- _AIM OF THE TASK_:
Copy down the entries that begin with the line containing "You are a computer-use agent. 201x112 pixels." and end with the line containing "Action: point(399,866)", keeping both of those lines and leaving out the pictures.

- _INFORMATION GIVEN_:
--------------------------------

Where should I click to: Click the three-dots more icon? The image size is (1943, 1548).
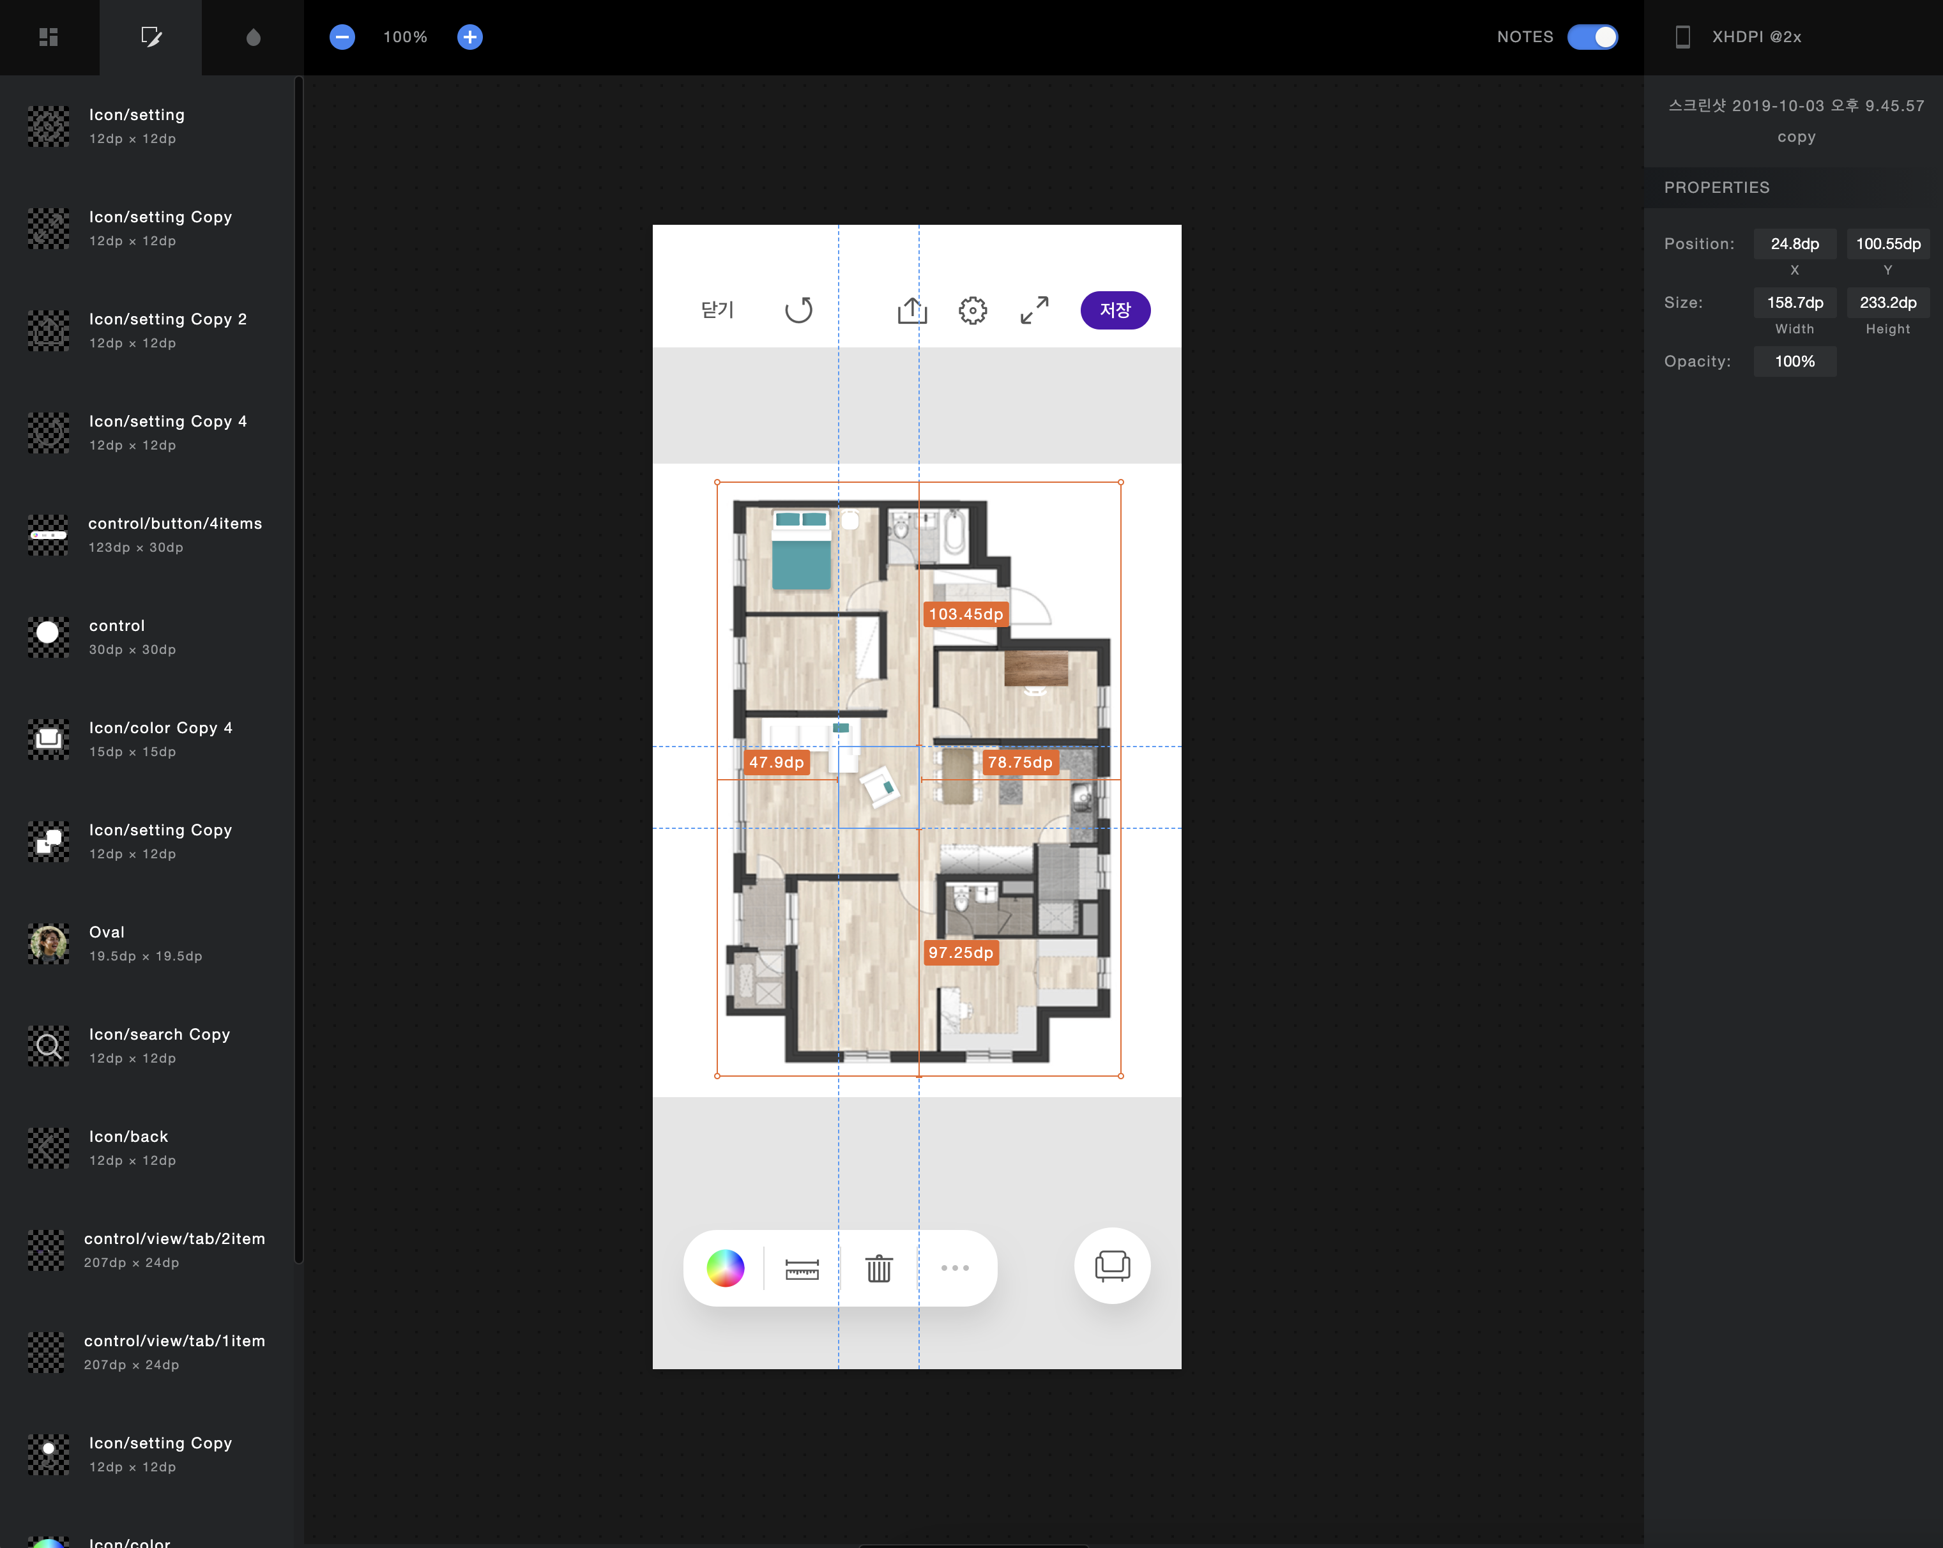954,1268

--------------------------------

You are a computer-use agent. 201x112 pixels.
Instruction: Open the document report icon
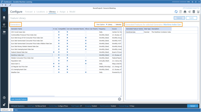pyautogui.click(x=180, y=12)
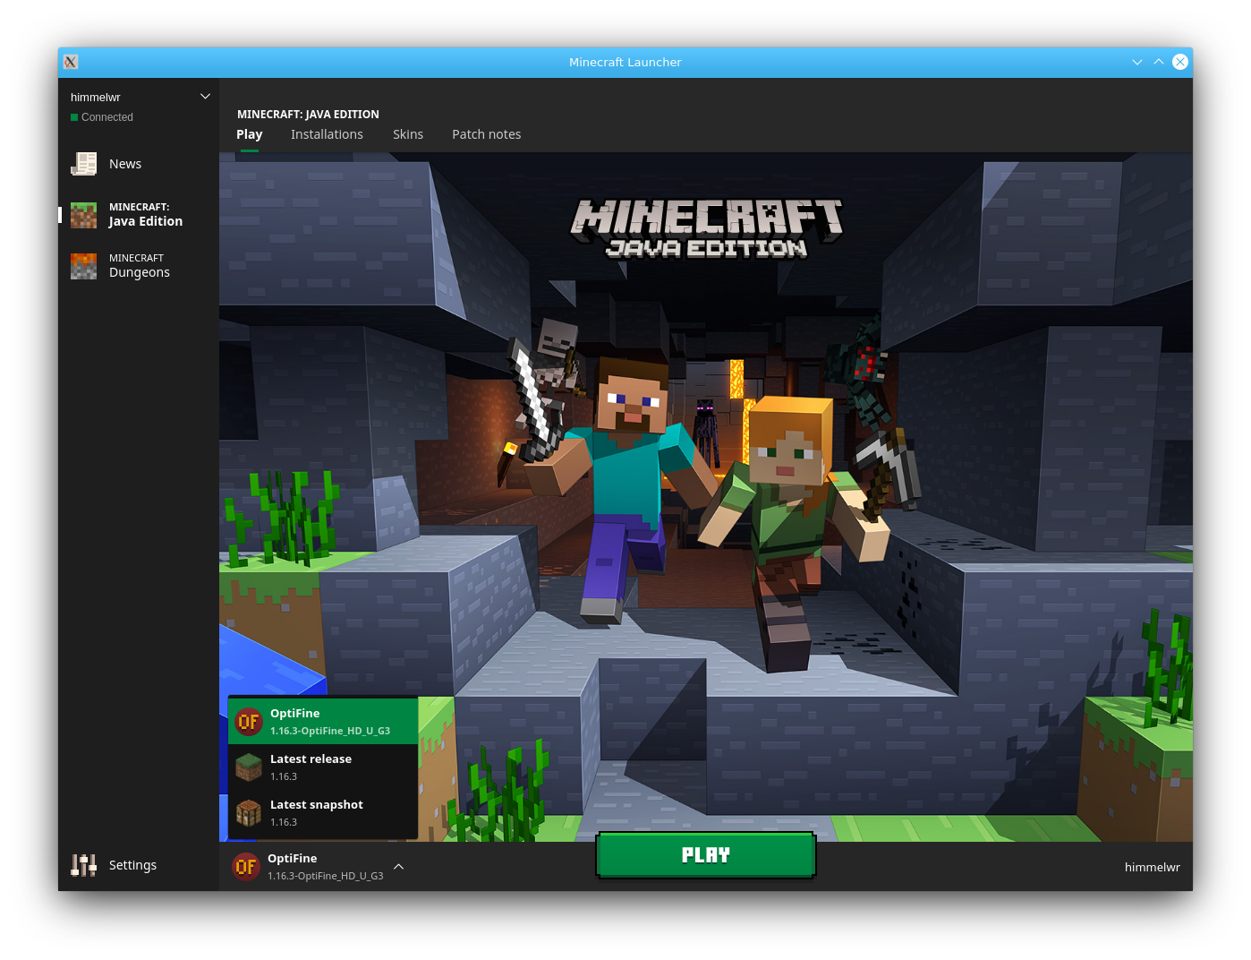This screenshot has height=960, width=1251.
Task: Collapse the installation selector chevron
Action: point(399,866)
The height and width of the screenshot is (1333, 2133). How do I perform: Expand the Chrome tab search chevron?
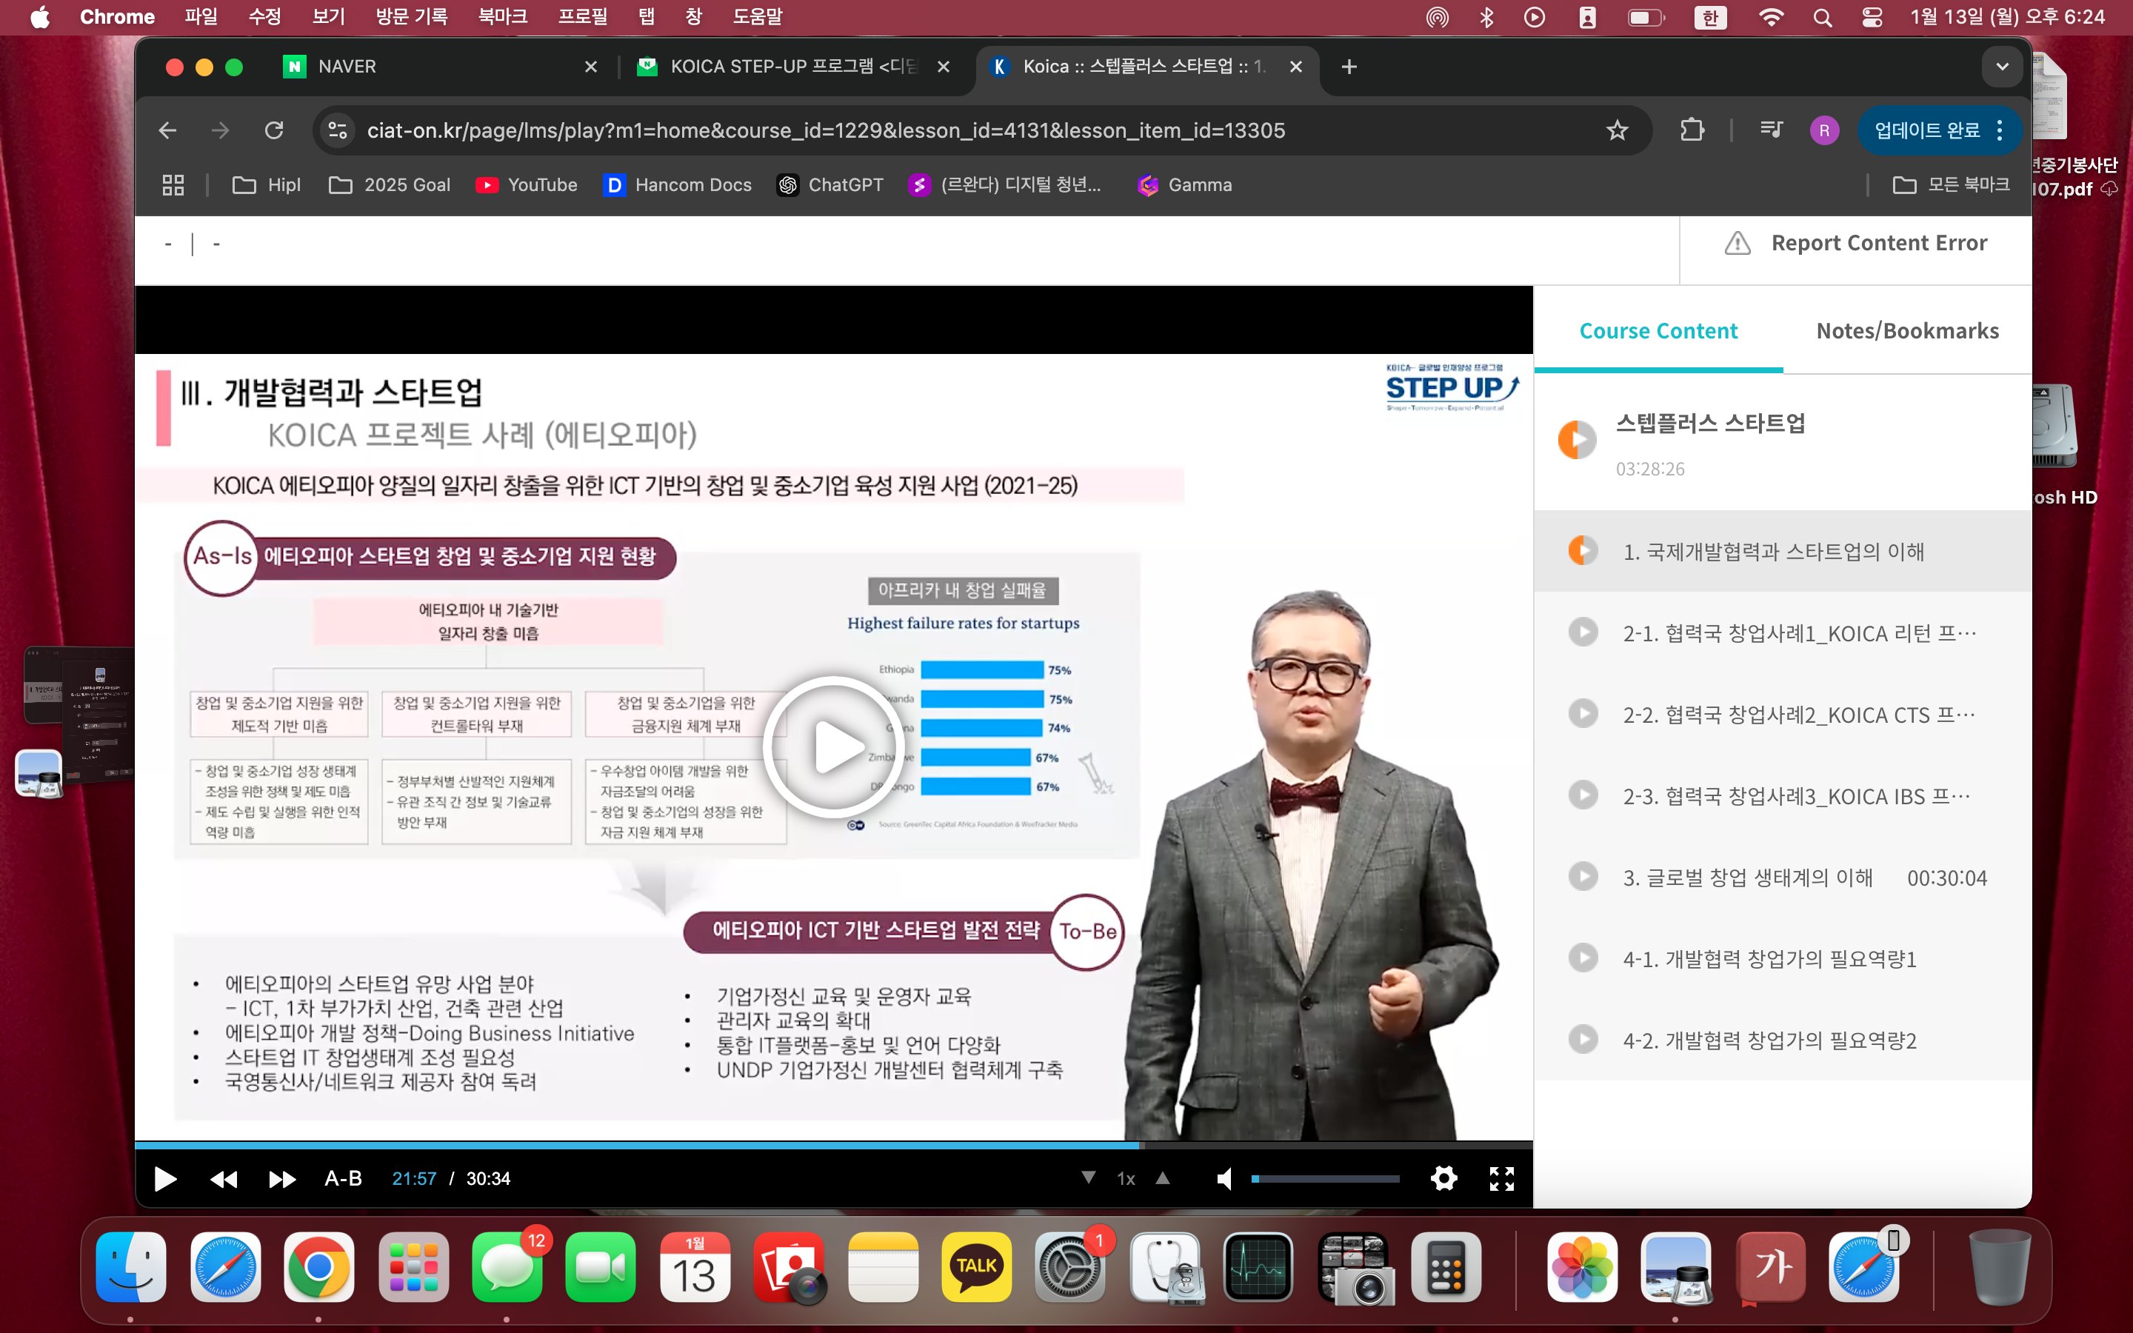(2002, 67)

--------------------------------

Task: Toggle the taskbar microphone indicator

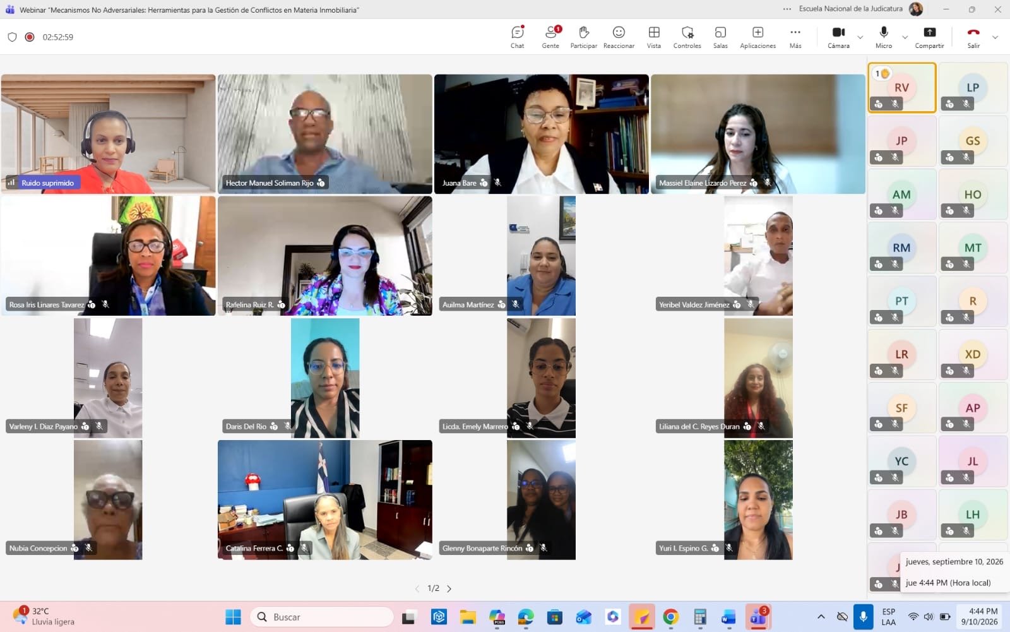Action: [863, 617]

--------------------------------

- _IN RESPONSE_:
You are a computer-use agent. 201x112 pixels.
Instruction: Open the document report icon
pyautogui.click(x=180, y=12)
This screenshot has height=960, width=1251.
Task: Collapse the installation selector chevron
Action: point(399,866)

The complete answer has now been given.